Hej Dziewczyny Ehhh, poczatki bywają trudne, zwłaszcza jak jest duża różnica w ilości jedzenia konsumowanego. Ale po kilku dniach żoładki się obkurczą (ohydne słowo, nie??) i będzie łatwiej. Ja wczoraj jednak policzyłam kalorie i wyszło mi około 1150 I zupelnie bezproblemowo, bo na razie motywację mam dużą. Zresztą ja te dodatkowe kilogramy zawdzięczam temu, ze jestem taka "nierówna", jednego dnia jem 800 kcal, a następnego 3200 No więc teraz mam zamiar sietrzymać w miarę rónych i mniejszych ilości.
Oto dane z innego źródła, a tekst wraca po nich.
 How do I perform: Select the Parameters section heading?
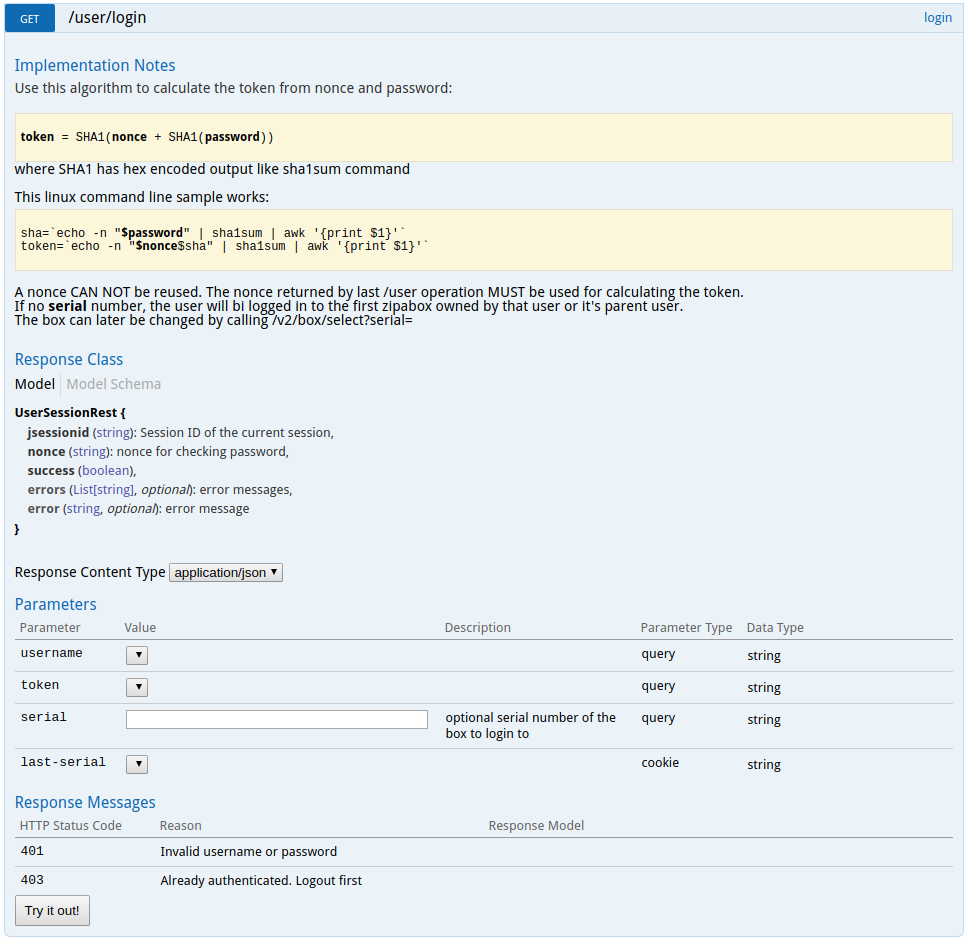55,604
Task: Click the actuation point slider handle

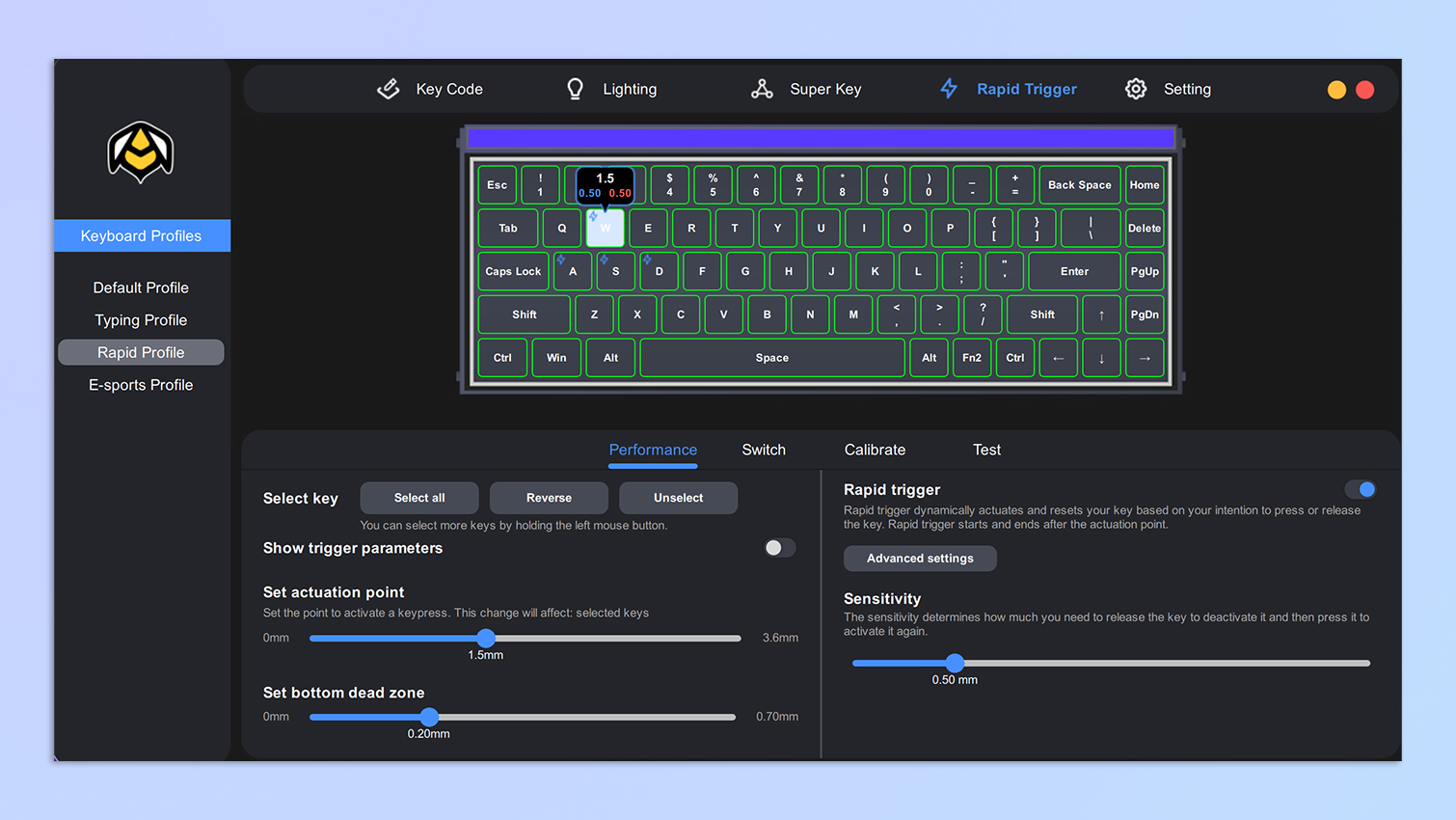Action: 486,638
Kiedyś byłam na diecie Suoth Beach, faktycznie fajna, te przepisy ciekawe, no i dużo warzyw, co w mym przypadku jest ważne. Ale jakoś mało na niej chudłam. Nie wiem dlaczego?? Może jest nie dla mnie po prostu. Chociaż książka fajna i dietka też
Piszcie jak idzie. Zwłaszcza wieczorami, bo nei wiem jak wy, ale mnie wtedy najbardziej niesie w kierunku jedzenia.